__About this exercise__: For every line in the data below that contains "field", copy the line.
━━━ Records for the exercise
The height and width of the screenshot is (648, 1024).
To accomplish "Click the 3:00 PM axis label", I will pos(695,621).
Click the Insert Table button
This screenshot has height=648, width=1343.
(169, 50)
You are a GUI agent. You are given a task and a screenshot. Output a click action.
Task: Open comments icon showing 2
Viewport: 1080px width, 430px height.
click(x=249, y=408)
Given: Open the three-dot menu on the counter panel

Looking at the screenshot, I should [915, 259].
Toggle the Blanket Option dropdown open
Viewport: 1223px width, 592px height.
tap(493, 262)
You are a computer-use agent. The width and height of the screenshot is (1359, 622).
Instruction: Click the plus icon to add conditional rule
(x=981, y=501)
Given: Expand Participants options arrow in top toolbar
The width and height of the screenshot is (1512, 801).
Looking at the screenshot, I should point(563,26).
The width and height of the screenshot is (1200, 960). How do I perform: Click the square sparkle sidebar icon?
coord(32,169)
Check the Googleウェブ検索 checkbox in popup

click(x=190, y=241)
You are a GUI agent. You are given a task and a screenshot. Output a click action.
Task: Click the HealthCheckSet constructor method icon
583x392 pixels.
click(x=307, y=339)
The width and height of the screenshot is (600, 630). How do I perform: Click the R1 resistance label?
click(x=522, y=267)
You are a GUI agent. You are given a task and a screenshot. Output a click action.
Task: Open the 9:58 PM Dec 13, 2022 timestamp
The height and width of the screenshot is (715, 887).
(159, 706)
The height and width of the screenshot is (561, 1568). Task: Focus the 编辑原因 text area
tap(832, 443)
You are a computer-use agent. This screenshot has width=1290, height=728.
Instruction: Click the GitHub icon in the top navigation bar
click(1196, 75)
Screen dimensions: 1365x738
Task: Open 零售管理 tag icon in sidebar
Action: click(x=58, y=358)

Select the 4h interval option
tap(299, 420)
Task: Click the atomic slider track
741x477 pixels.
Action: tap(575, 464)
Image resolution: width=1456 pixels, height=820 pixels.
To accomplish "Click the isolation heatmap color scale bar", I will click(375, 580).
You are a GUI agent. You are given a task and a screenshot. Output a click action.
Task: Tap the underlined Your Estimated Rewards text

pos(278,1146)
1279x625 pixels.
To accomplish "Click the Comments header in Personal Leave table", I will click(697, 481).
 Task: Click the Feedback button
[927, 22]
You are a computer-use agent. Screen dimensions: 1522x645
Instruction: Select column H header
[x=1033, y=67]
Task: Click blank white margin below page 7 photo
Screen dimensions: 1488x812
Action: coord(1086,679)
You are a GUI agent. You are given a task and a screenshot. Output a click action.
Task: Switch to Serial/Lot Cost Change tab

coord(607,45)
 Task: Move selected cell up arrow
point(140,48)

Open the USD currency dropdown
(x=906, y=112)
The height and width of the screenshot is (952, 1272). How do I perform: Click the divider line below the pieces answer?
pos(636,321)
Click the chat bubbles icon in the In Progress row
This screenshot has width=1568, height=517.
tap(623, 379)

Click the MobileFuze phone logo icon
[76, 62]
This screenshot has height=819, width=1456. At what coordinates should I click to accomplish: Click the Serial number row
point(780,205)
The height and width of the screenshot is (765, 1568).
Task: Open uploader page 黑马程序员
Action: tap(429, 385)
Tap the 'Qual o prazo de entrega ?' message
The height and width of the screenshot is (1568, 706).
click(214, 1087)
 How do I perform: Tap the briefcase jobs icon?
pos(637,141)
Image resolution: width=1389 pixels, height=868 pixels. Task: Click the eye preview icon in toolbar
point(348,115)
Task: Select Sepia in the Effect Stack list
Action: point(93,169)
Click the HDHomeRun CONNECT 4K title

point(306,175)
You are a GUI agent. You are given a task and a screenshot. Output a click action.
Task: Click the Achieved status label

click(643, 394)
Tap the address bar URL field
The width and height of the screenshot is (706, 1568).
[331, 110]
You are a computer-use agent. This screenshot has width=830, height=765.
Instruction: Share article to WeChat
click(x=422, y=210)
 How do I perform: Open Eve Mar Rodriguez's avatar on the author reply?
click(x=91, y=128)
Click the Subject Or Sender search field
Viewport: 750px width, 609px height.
━━━━━━
__Result of this task__:
Tap the address bar URL field
Click the Subject Or Sender search field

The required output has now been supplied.